Having taken the time to learn how to profile our game servers I figured I should poke around a bit more, so I ran perf on the servers for one of our other games. The first server process that I profiled was… odd. The live view of the CPU sampled data showed that a single function was consuming 100% of the CPU time. Within that function it seemed to show that just fourteen instructions were executing. But that didn’t make sense.
My first assumption was I was using perf incorrectly or was misinterpreting the data. I looked at some other server processes and found that roughly half of them were in this strange state. The other half had CPU profiles that looked more normal.
The function in question was traversing a linked list of navigation nodes. I asked around and found a programmer who said that floating-point precision issues might cause the game to generate navigation lists with loops. They’d always meant to cap how many nodes would be traversed but had never got around to it.
So, mystery solved, right? Floating-point instabilities cause loops in the navigation lists, the game traverses them endlessly, the behavior is explained.
But… this explanation meant that whenever this happened the server process would get into an infinite loop, all players would have to disconnect, and the server process would consume an entire CPU core indefinitely. If that was happening wouldn’t we eventually run out of resources on our server machines? Wouldn’t somebody have, you know, noticed?

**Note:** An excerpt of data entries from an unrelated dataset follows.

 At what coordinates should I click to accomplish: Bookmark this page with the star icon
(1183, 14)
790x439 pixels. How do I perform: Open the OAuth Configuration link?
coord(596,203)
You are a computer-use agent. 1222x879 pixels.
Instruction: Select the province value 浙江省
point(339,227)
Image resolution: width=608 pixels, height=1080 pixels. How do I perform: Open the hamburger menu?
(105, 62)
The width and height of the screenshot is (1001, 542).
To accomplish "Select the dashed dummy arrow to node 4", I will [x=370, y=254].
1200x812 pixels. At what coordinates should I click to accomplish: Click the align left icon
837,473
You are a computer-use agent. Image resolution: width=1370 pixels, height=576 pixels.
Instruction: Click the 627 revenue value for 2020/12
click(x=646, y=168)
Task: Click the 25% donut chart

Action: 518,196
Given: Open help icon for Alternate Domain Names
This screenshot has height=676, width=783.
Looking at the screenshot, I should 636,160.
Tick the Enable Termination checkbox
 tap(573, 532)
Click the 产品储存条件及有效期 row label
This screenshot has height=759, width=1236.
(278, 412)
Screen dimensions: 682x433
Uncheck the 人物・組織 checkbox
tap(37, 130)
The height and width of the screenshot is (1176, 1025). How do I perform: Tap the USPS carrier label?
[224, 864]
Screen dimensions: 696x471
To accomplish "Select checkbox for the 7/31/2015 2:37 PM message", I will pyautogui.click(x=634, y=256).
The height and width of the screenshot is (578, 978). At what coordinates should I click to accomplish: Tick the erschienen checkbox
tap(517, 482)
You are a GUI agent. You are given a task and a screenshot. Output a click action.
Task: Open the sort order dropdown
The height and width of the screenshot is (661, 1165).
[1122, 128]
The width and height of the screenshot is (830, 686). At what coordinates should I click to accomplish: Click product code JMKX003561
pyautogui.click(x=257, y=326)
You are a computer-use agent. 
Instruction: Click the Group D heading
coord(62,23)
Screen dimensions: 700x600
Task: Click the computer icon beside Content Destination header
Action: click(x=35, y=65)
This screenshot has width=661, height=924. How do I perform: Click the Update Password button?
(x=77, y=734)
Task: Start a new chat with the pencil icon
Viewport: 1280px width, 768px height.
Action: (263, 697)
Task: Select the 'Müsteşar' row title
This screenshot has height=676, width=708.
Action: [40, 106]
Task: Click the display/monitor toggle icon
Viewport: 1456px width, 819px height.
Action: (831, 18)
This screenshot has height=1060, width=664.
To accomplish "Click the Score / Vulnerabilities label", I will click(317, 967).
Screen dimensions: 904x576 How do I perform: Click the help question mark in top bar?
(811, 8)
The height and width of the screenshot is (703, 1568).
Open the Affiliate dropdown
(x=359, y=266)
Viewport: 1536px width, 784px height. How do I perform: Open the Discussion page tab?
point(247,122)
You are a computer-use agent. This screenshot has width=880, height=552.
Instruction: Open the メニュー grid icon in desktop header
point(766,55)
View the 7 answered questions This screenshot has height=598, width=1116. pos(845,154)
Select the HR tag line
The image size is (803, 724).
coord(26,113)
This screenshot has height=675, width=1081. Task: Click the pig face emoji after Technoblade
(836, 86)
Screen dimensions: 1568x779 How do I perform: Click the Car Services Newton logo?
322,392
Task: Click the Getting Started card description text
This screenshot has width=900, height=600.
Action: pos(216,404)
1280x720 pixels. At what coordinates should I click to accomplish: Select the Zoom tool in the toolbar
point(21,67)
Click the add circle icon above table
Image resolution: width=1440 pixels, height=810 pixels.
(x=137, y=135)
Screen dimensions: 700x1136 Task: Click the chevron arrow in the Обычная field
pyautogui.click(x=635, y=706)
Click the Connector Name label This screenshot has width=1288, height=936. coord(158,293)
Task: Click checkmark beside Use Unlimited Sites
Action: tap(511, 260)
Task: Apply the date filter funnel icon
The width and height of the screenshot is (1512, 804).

I tracked down the server monitoring and found a graph that looked something like this:
As far back as the monitoring went (a year or two) I could see the daily and weekly fluctuations of server load, and overlaid on that was a monthly pattern. CPU usage would gradually increase and then drop back down to zero. A bit more asking around revealed that the server machines were rebooted once a month. And finally everything made sense:
- On any particular run of a game there was a small chance that the server process would get stuck in an infinite loop
- When this happened the players would disconnect and the server process would stay in this loop until the machines were rebooted at the end of the month
- The CPU monitoring dashboard clearly showed that this bug was reducing server capacity by about 50% on average
- Nobody ever looked at the monitoring dashboard
The fix was a few lines of code to stop traversing after twenty navigation nodes, presumably saving a few million dollars in server and power costs. I didn’t find this bug by looking at the monitoring graphs, but anybody who looked at them could have.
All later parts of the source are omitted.